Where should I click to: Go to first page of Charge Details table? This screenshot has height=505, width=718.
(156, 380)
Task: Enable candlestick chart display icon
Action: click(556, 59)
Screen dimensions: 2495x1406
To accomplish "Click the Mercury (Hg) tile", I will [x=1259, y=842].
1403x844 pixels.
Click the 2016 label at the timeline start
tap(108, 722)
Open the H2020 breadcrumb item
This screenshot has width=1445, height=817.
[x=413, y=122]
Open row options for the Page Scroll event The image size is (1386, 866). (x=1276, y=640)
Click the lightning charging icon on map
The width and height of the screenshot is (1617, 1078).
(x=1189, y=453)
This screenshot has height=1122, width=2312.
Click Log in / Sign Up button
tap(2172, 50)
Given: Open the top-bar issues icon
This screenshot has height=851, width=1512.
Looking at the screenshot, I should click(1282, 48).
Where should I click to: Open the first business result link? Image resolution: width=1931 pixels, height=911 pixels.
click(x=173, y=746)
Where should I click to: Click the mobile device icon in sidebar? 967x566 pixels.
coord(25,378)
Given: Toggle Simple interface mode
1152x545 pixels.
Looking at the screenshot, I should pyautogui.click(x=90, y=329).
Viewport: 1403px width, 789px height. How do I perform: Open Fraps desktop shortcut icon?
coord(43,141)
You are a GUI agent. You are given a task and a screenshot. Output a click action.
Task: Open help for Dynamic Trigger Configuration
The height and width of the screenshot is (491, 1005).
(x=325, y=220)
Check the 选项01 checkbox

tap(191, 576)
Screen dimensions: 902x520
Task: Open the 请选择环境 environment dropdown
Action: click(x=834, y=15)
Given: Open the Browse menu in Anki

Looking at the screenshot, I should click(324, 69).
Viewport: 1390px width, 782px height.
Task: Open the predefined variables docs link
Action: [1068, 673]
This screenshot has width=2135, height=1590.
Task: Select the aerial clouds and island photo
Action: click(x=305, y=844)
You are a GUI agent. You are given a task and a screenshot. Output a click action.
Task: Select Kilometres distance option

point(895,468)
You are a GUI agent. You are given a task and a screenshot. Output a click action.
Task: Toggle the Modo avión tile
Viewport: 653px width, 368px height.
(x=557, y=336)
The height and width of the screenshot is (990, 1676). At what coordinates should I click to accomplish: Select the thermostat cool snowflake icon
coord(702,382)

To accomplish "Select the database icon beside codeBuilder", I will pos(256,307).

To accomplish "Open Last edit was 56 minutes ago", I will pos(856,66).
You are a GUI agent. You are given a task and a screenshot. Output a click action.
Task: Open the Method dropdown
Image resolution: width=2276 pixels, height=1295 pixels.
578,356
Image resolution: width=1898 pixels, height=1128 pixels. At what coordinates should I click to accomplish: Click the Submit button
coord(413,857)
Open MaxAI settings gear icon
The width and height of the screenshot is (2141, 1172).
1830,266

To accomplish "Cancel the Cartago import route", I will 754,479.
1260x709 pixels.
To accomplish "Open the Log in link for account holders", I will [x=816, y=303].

## [What is required]
In the records above, locate every line with the string "Toggle" and copy it.

## [Exercise output]
Given: Toggle Simple interface mode
Task: Toggle the Modo avión tile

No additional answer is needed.